Francisco: Eles estão pedindo terçado 128 com cabo de arame, que é o melhor que tem. Também estão pedindo machado desses bons, que não quebram. Querem panelas de alumínio para as mulheres cozinhar, porque gostam de comer cozido e com caldo. Querem redes, cobertas, e mosquiteiros. Estão precisando de roupa, porque lá na base tem muito pium e não dá pra andar nu por lá. Também não dá pra dormir direito sem mosquiteiro, porque lá tem muito meruim e carapanã.

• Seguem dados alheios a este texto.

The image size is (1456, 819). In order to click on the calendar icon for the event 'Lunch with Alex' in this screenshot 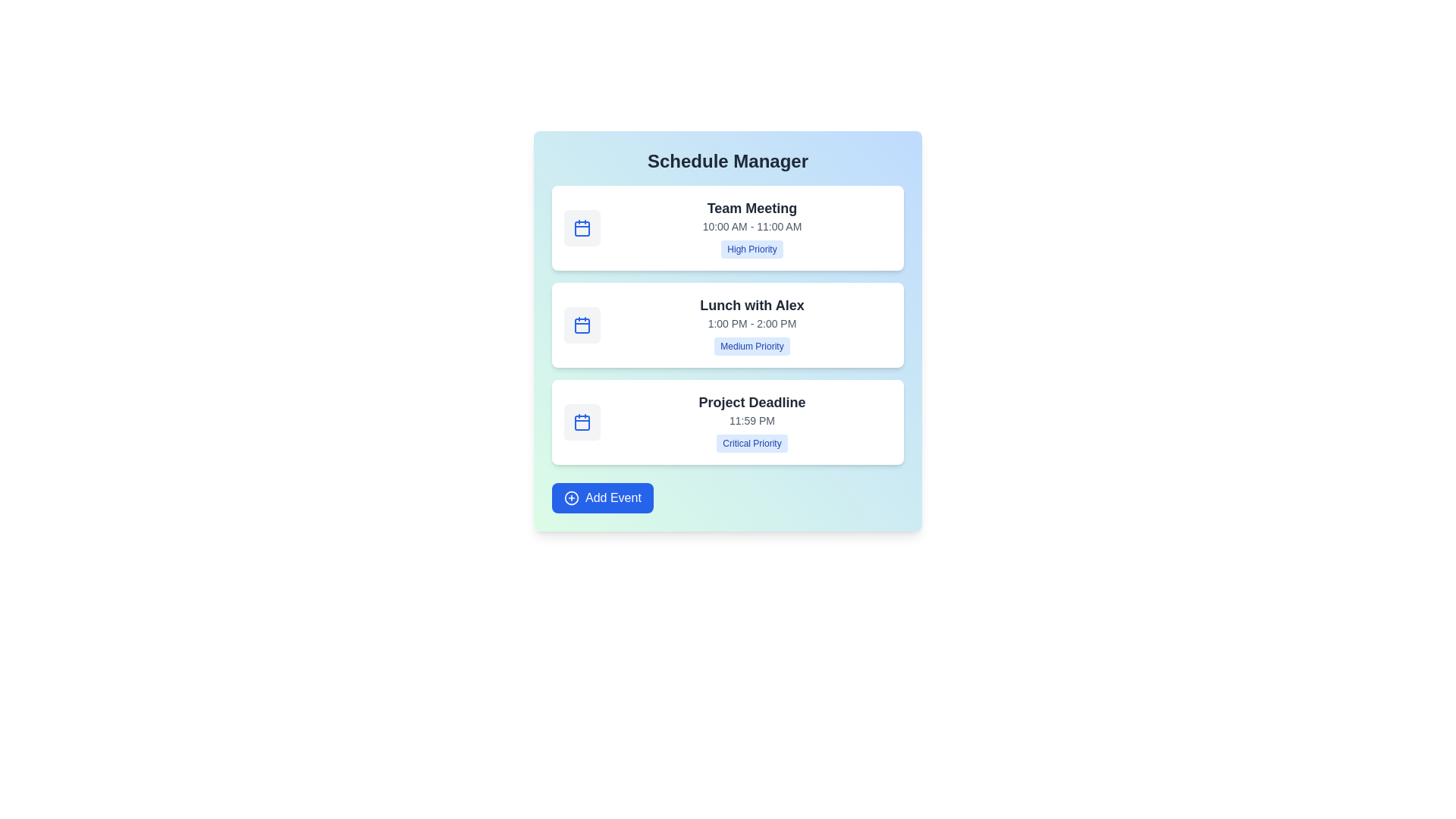, I will do `click(582, 324)`.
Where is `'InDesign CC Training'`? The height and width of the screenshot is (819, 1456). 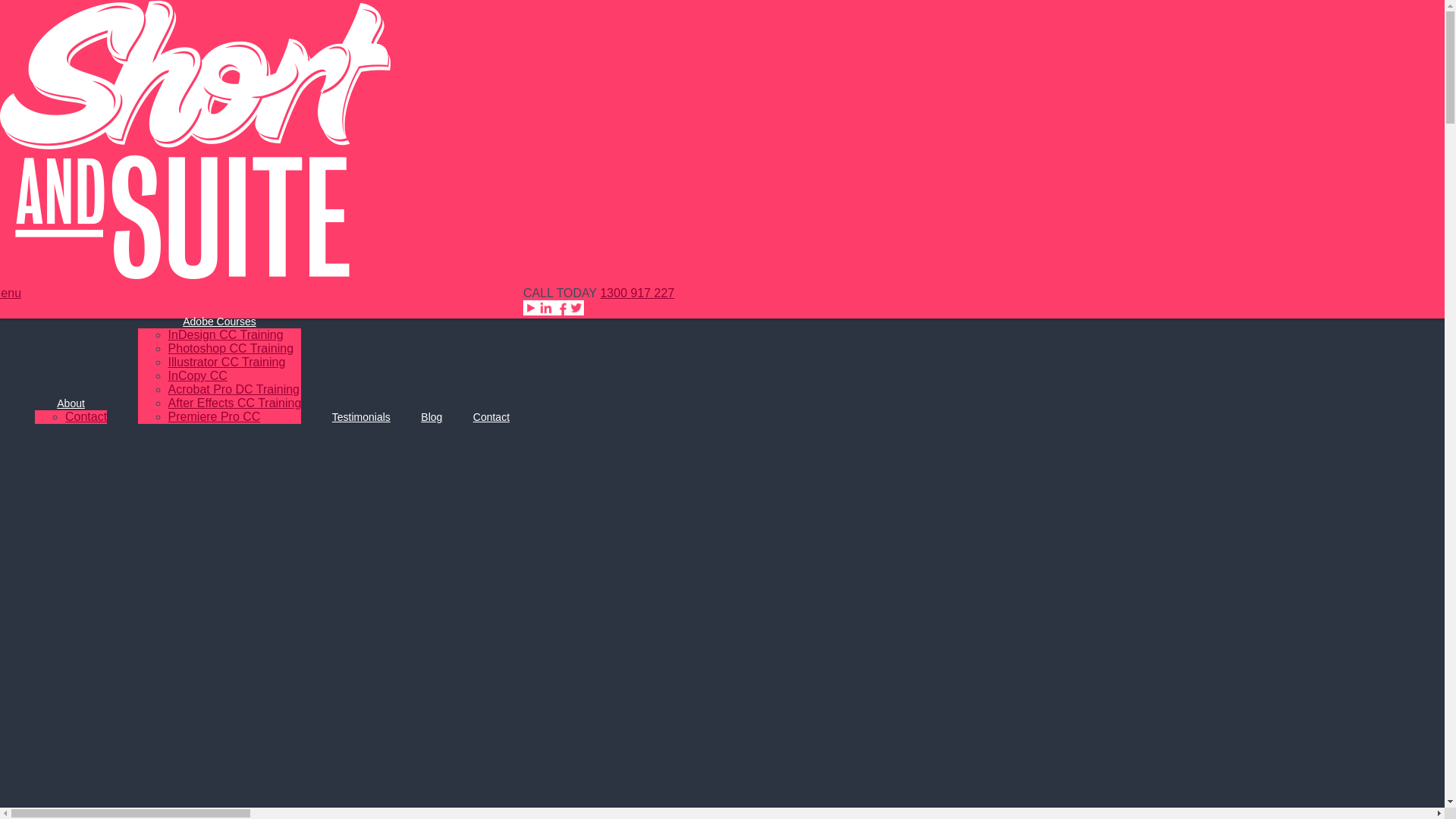 'InDesign CC Training' is located at coordinates (224, 334).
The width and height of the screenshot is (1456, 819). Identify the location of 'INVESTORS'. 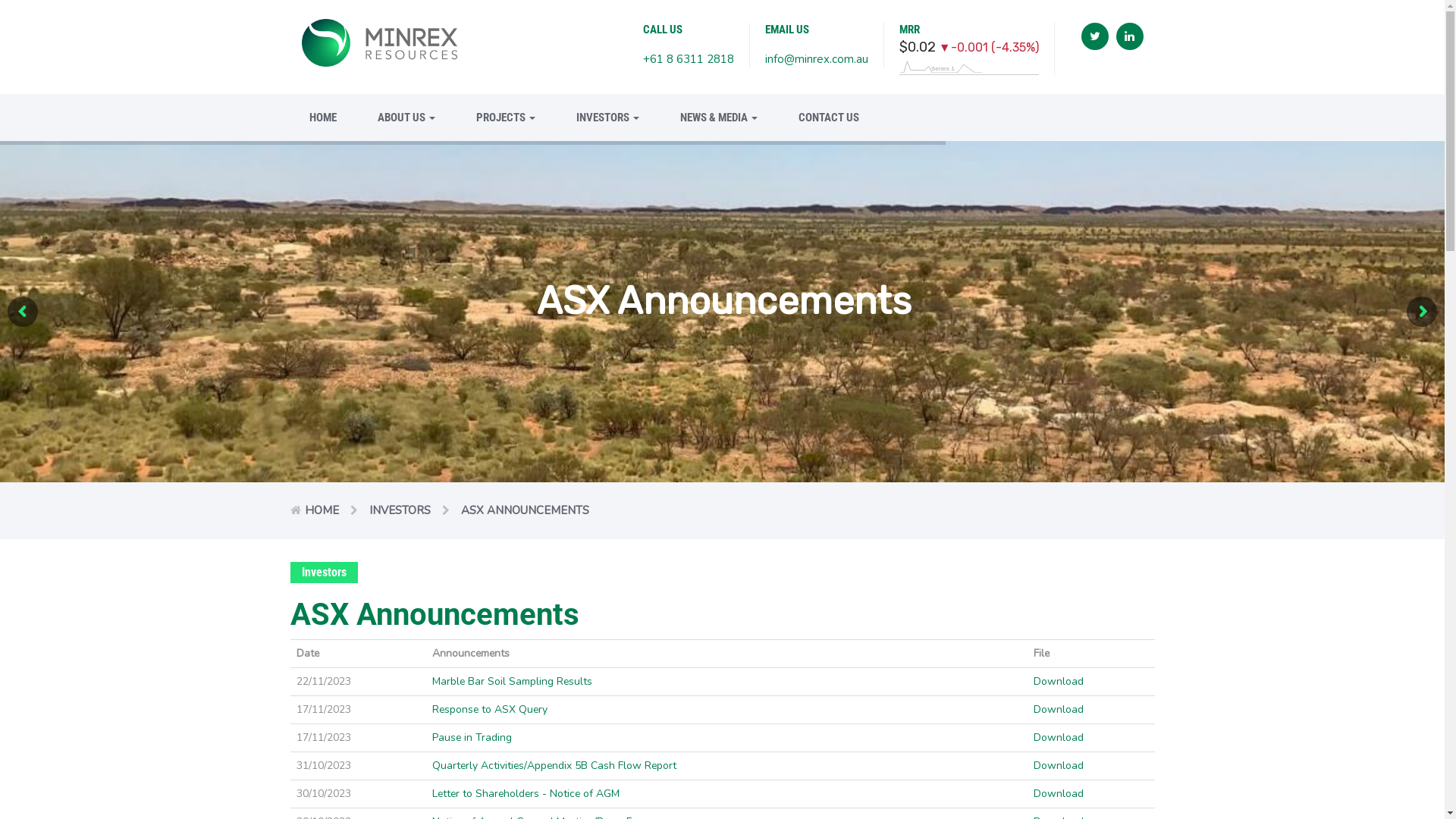
(399, 510).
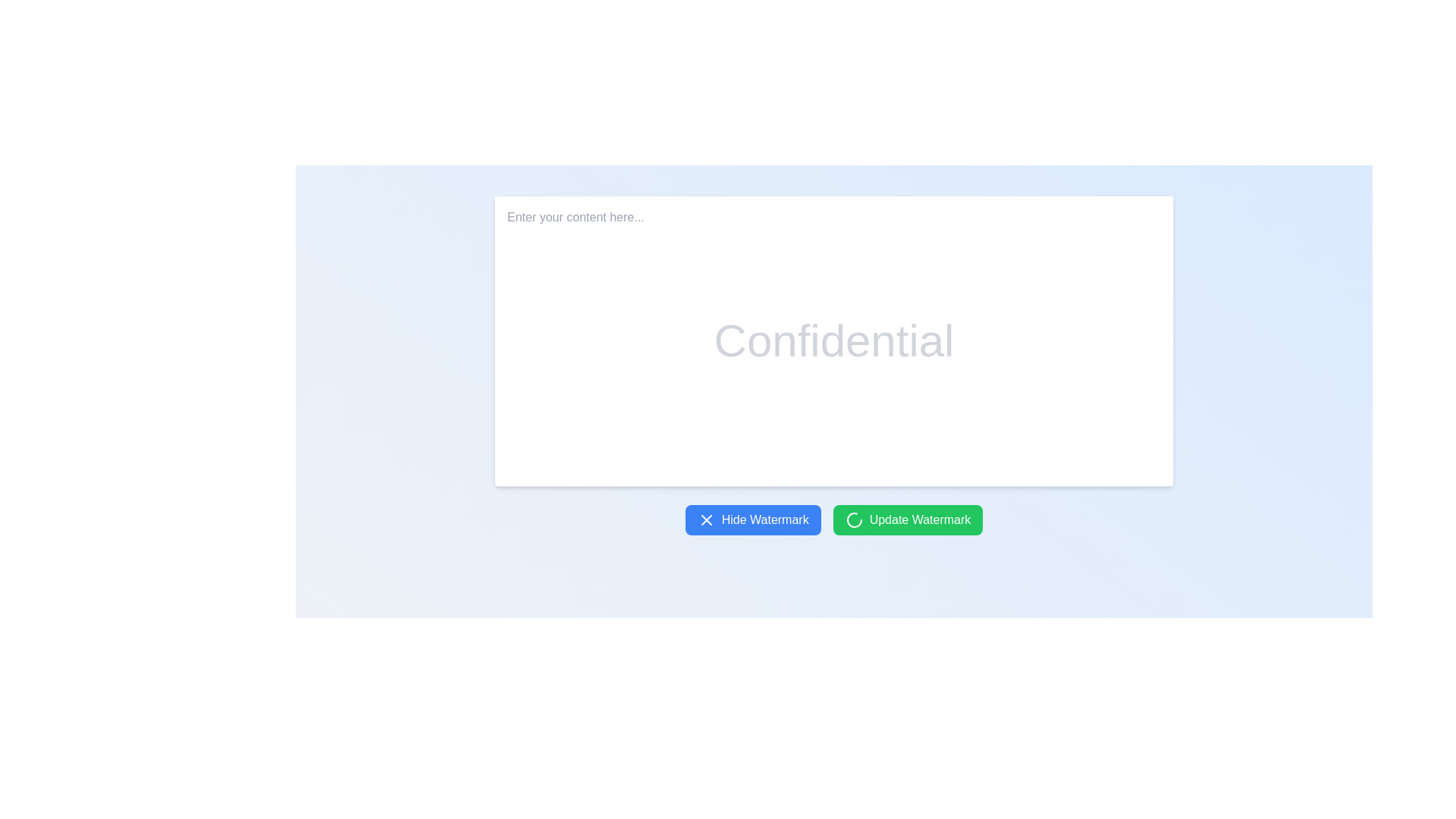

Txai: Pessoalmente, sou favorável que o Governo do Estado atenda às reivindicações dos parentes Sapanahua. Só assim eles vão deixar de saquear as aldeias e as casas dos moradores brancos do entorno. O Governo, que já vem apoiando as comunidades Ashaninka e Madijá do Envira, poderia ajudar também esses índios recém-contatados do Xinane. Eles, igualmente, estão sendo impactado pela pavimentação da BR-364, no trecho Feijó-Sena Madureira. O próprio contato deles com os Ashaninka da aldeia Simpatia já é uma consequência disso. Acho que o nosso governador Tião Viana poderia incluir os Sapanahua nos programas governamentais destinados aos povos indígenas no Estado.